+++ EXCERPTED PASSAGE

For neither the intelligence, the imagination nor the ear are the true or at least the deepest or highest recipients of the poetic delight, even as they are not its true or highest creators; they are only its channels and instruments: the true creator, the true hearer is the soul. . . . Therefore poetry has not really done its work, at least its highest work, until it has raised the pleasure of the instrument and transmuted it into the deeper delight of the soul. 

~ Sri Aurobindo, CWSA, Vol. 26, p. 10

Sri Aurobindo’s ‘Rose of God’ is a poem that adeptly illustrates this point.

Rose of God, vermilion stain on the sapphires of heaven,
Rose of Bliss, fire-sweet, seven-tinged with the ecstasies seven!
Leap up in our heart of humanhood, O miracle, O flame,
Passion-flower of the Nameless, bud of the mystical Name.

Rose of God, great wisdom-bloom on the summits of being,
Rose of Light, immaculate core of the ultimate seeing!
Live in the mind of our earthhood; O golden Mystery, flower,
Sun on the head of the Timeless, guest of the marvellous Hour.

Rose of God, damask force of Infinity, red icon of might,
Rose of Power with thy diamond halo piercing the night!
Ablaze in the will of the mortal, design the wonder of thy plan,
Image of Immortality, outbreak of the Godhead in man.

CWSA, Vol. 2, p. 546 (first three stanzas)

Approaching the subject of Sri Aurobindo’s poetry is akin to finding oneself scouring an ever-expanding universe; for there is so much to consider. The literary corpus of Sri Aurobindo available to us encompasses more than 4,000 pages of poetry, plays, translations, poetics, literary criticism, prospects of future poetry, letters on poetry and of course two mighty epics, Ilion composed in quantitative hexameter and the iconic Savitri in blank verse iambic pentameter.

The volume titled Collected Poems — belonging to numerous genres of poetry — alone runs into 750 pages, and the epic Savitri is 725 pages of poetic creation. We could also add prose translations of the verses of the Rig Veda, the Upanishads and the Gita, these trans-creations with their rhythm of the most euphonic poetry.

++++++
+++ DATA SECTION

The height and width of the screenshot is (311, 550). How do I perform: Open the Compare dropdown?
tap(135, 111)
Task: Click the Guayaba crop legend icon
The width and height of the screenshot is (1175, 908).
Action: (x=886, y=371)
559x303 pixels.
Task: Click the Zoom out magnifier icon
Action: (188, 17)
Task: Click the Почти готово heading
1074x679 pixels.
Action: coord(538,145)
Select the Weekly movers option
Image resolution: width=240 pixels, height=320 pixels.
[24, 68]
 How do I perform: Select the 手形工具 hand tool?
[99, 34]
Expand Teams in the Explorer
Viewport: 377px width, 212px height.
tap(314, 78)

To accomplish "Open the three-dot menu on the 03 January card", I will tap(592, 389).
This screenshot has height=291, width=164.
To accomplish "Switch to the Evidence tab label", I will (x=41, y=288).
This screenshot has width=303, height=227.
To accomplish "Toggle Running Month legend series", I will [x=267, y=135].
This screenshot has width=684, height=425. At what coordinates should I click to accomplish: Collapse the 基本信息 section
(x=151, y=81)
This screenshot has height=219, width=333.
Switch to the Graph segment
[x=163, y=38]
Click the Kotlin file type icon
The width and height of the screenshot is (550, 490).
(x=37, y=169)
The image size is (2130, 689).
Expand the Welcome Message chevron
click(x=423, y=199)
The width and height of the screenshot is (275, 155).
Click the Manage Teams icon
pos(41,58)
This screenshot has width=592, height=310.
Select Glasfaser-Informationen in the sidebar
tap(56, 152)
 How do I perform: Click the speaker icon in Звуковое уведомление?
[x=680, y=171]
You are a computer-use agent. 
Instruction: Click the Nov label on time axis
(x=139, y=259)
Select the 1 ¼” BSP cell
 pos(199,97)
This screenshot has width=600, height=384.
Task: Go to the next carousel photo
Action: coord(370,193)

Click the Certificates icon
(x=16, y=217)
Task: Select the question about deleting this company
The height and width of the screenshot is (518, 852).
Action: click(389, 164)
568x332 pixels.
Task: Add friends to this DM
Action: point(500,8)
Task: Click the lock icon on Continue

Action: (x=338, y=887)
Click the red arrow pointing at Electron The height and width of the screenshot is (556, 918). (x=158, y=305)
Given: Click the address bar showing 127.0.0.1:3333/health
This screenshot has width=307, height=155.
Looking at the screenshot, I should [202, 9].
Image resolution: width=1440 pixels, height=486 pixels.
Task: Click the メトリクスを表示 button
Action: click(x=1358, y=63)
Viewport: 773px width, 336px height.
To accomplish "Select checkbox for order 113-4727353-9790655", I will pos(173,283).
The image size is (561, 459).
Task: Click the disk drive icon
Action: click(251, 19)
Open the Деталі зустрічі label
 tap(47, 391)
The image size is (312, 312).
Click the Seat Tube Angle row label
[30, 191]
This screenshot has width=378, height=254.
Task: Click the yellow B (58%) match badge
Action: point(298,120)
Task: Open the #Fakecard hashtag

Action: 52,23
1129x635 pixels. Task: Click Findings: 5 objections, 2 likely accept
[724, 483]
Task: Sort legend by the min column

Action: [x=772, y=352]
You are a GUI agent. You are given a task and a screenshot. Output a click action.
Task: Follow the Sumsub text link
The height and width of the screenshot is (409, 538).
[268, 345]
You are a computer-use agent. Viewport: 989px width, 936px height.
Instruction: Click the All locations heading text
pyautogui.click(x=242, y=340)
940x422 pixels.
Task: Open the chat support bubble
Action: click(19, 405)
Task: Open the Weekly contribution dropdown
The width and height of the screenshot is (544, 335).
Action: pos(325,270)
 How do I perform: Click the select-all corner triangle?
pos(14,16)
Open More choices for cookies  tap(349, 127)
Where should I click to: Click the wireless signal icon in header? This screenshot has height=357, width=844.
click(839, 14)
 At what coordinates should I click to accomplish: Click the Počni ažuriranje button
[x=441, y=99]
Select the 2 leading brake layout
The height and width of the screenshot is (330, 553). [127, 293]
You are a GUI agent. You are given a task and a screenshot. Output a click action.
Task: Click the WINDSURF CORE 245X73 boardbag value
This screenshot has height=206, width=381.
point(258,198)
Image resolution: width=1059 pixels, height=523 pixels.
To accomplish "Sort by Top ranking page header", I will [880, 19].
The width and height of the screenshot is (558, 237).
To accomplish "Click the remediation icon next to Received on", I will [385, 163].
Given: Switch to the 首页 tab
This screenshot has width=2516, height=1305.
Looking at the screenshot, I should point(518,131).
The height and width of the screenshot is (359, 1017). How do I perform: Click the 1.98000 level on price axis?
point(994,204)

++++++

WHAT YOU ARE ASKED TO DO: Pick up the passage on Sri Aurobindo's poetry after its final sentence and carry it forward.

OUTPUT BELOW:
I present here a few key facets of Sri Aurobindo’s poetry and poetics which I find most fascinating. I especially highlight how coming to Sri Aurobindo gave my poetry a new direction, for which I am eternally grateful.



Formative Years that Shaped Sri Aurobindo, the Poet

While most readers may already be familiar with it, it is still helpful to begin with a brief look at the formative years which shaped Sri Aurobindo, the Poet. Born in Kolkata in 1872 to Swarnalata Devi and Dr. K.D. Ghose, Aravinda Akroyd Ghose received a complete English education. Dr. Ghose had lived in Britain and had studied at Aberdeen University, was determined that his children should have a completely European upbringing. He sent Aurobindo and his siblings to Loreto Convent School at Darjeeling.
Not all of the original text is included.